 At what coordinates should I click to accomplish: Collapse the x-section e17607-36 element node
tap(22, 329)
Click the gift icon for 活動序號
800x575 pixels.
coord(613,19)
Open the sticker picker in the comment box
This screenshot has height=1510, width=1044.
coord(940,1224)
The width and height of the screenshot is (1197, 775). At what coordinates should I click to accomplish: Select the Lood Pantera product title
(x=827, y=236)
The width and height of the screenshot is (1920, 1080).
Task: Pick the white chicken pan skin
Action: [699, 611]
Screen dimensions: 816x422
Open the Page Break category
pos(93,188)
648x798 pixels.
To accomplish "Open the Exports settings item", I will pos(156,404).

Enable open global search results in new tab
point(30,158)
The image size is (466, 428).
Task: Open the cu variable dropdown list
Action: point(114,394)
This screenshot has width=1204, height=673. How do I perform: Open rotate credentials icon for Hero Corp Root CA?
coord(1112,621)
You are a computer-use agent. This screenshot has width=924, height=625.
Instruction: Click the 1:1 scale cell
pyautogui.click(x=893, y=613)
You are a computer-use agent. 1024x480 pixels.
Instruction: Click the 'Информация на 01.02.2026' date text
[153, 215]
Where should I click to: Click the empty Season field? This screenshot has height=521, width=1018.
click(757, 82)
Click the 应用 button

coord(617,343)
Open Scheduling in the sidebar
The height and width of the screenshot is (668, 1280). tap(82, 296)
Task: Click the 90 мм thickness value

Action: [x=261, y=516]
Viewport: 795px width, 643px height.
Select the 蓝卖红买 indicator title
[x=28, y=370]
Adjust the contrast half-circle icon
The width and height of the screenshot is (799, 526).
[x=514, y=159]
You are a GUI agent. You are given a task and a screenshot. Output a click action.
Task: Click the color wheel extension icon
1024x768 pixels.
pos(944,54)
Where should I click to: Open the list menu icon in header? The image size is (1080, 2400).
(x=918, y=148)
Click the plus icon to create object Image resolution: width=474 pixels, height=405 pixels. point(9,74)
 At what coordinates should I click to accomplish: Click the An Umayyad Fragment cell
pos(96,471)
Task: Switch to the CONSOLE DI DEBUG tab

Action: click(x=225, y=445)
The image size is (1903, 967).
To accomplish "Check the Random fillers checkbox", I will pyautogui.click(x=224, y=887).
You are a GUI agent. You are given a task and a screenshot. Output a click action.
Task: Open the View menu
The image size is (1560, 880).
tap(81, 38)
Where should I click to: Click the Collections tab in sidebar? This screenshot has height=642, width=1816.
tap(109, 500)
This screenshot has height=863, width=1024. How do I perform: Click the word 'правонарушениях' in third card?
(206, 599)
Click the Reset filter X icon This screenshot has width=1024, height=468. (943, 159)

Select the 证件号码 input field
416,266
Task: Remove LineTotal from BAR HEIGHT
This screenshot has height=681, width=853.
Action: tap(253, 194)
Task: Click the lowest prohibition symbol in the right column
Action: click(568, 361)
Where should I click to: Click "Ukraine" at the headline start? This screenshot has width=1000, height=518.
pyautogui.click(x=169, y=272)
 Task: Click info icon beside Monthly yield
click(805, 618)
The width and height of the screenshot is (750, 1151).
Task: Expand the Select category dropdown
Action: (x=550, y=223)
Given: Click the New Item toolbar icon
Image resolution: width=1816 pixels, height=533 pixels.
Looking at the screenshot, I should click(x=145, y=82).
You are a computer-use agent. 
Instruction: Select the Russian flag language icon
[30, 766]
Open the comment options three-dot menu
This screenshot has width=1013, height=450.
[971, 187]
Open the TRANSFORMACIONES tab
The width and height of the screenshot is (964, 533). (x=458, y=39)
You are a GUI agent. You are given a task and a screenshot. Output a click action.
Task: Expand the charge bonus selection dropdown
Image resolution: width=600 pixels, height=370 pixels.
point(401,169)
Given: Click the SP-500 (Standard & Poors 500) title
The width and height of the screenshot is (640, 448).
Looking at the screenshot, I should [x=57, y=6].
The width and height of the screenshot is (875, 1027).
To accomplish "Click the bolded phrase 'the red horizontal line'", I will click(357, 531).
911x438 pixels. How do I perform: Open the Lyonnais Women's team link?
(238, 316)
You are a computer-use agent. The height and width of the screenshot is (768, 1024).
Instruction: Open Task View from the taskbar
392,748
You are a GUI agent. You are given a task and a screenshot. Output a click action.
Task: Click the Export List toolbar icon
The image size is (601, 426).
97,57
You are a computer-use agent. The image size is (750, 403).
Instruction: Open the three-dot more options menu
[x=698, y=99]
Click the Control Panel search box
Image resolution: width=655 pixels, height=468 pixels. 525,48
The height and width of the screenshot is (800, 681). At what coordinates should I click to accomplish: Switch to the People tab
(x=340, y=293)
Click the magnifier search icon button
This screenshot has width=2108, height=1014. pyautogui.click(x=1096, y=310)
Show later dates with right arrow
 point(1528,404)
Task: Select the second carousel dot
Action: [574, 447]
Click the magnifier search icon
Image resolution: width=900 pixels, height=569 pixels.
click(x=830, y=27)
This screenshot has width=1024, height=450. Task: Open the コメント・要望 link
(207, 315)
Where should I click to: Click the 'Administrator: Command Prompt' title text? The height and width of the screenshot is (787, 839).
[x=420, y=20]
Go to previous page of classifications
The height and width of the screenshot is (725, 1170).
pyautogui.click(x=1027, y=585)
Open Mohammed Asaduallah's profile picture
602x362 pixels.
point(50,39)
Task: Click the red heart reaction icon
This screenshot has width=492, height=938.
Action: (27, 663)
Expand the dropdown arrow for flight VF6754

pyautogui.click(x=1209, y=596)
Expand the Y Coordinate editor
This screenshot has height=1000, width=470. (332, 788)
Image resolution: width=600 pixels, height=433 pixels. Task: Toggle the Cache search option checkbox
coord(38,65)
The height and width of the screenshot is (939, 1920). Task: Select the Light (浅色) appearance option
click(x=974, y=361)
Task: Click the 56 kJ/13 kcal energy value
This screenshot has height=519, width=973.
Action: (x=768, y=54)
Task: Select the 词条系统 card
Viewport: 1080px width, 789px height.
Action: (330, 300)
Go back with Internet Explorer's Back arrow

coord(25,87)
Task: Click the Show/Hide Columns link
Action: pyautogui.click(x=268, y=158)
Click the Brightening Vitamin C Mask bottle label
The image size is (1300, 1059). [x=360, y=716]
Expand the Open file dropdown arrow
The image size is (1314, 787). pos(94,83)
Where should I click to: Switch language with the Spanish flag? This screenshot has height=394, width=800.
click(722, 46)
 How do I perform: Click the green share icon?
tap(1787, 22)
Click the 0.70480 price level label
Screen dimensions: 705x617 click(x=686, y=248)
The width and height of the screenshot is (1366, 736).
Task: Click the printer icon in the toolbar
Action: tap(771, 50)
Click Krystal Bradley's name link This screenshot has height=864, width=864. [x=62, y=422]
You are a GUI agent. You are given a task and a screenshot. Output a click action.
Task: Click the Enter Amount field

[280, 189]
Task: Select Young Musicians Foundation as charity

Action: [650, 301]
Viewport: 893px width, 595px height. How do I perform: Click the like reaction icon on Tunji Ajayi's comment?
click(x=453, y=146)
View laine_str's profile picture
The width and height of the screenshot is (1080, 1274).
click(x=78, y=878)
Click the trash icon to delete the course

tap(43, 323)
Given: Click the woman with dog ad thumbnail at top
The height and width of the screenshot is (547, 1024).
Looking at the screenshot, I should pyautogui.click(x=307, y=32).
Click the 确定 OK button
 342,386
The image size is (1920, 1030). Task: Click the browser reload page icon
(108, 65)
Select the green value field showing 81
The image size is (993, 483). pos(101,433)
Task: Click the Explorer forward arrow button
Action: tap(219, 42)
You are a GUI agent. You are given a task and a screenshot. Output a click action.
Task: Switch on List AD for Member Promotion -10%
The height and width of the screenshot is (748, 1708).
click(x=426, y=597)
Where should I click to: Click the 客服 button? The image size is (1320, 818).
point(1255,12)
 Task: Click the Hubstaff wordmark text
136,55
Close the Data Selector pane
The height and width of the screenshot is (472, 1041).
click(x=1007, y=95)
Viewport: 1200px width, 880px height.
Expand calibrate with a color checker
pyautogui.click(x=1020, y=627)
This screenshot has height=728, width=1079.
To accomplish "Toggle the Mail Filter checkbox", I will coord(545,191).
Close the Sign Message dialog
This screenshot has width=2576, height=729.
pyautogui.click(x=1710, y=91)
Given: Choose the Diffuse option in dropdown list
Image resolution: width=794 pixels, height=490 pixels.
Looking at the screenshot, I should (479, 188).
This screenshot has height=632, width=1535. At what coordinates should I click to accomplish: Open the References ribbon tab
----
* PROBLEM: Scan the listing above. Gather each line that contains the word "picture".

* ANSWER TO THIS TASK:
Open Mohammed Asaduallah's profile picture
View laine_str's profile picture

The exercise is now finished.